(Saved data entries)
--- START ---

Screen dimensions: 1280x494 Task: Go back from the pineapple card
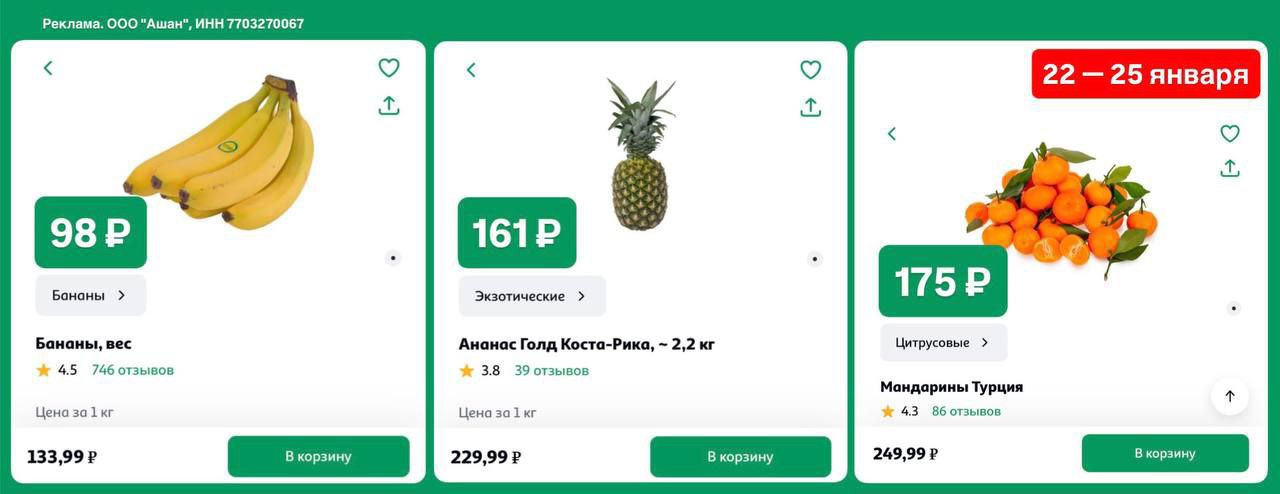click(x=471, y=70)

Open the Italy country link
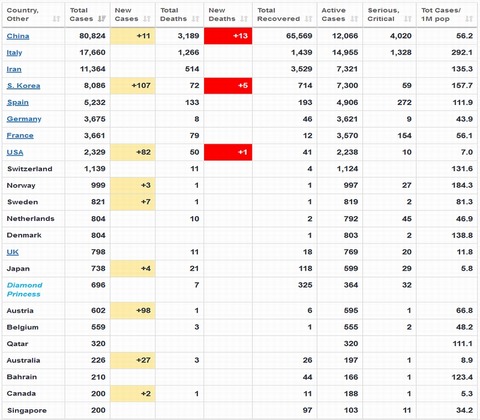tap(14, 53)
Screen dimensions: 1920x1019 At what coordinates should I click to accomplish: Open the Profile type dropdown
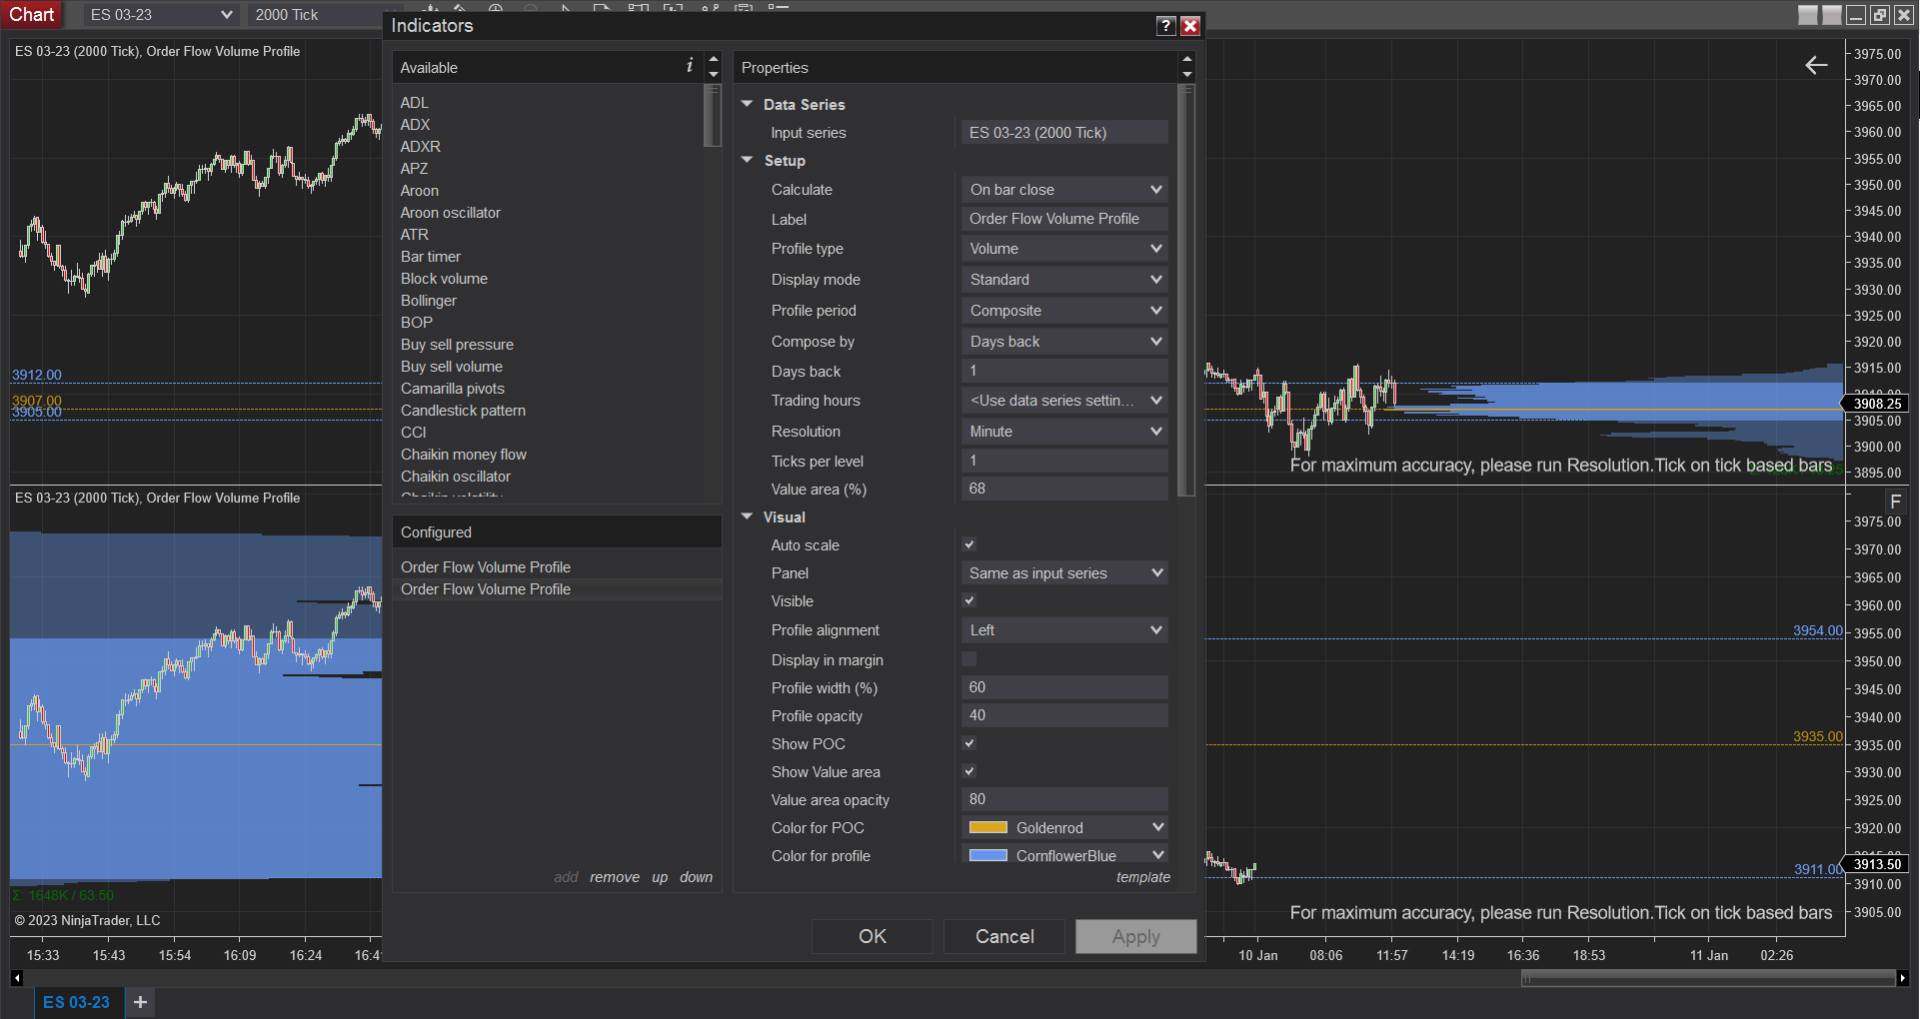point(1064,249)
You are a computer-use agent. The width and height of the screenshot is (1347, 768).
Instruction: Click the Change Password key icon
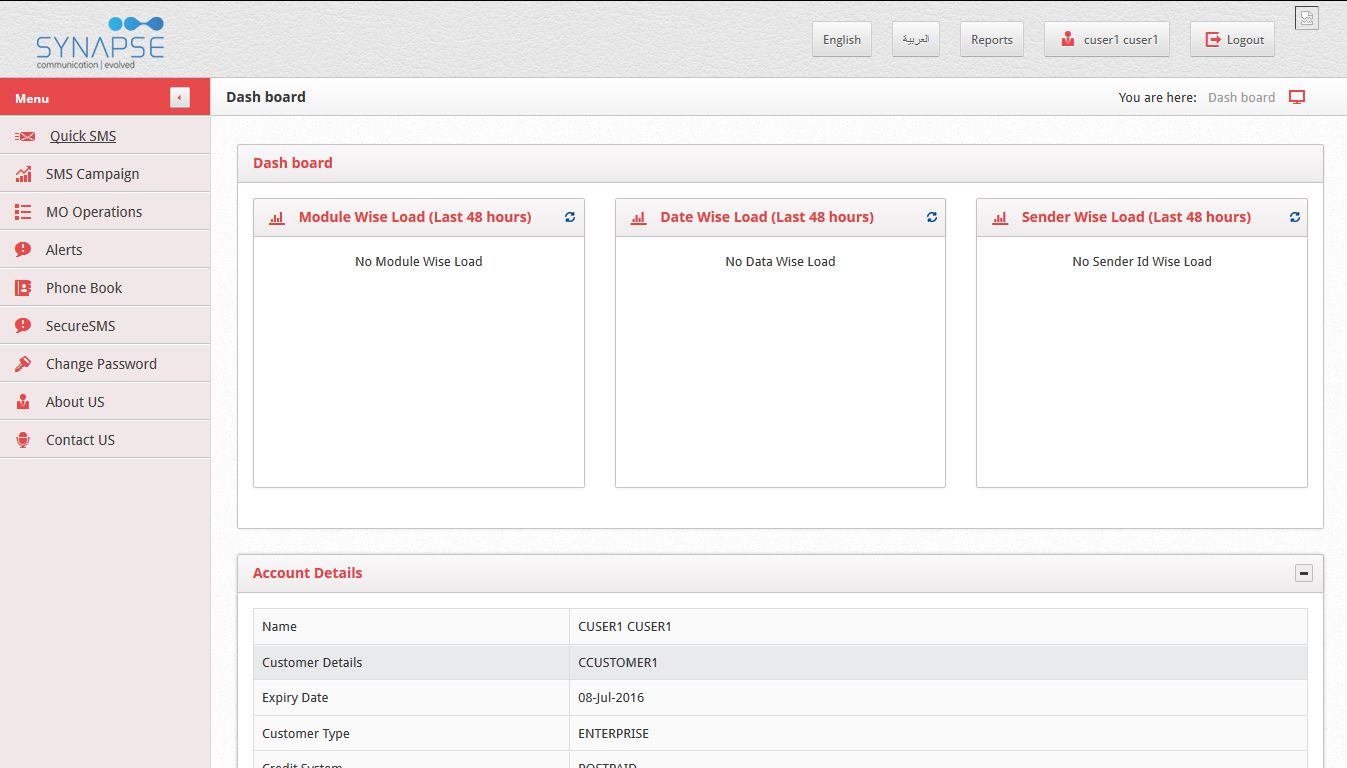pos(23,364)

--- END ---

## YOUR INSTRUCTIONS
Take the line containing "You are a computer-use" and all lines after it to the end of the data above, and reproduce them exactly, leaving out pictures. Nothing else belongs in the copy.

## YOUR RESPONSE
You are a computer-use agent. The width and height of the screenshot is (1347, 768).
Instruction: Click the Change Password key icon
pos(23,364)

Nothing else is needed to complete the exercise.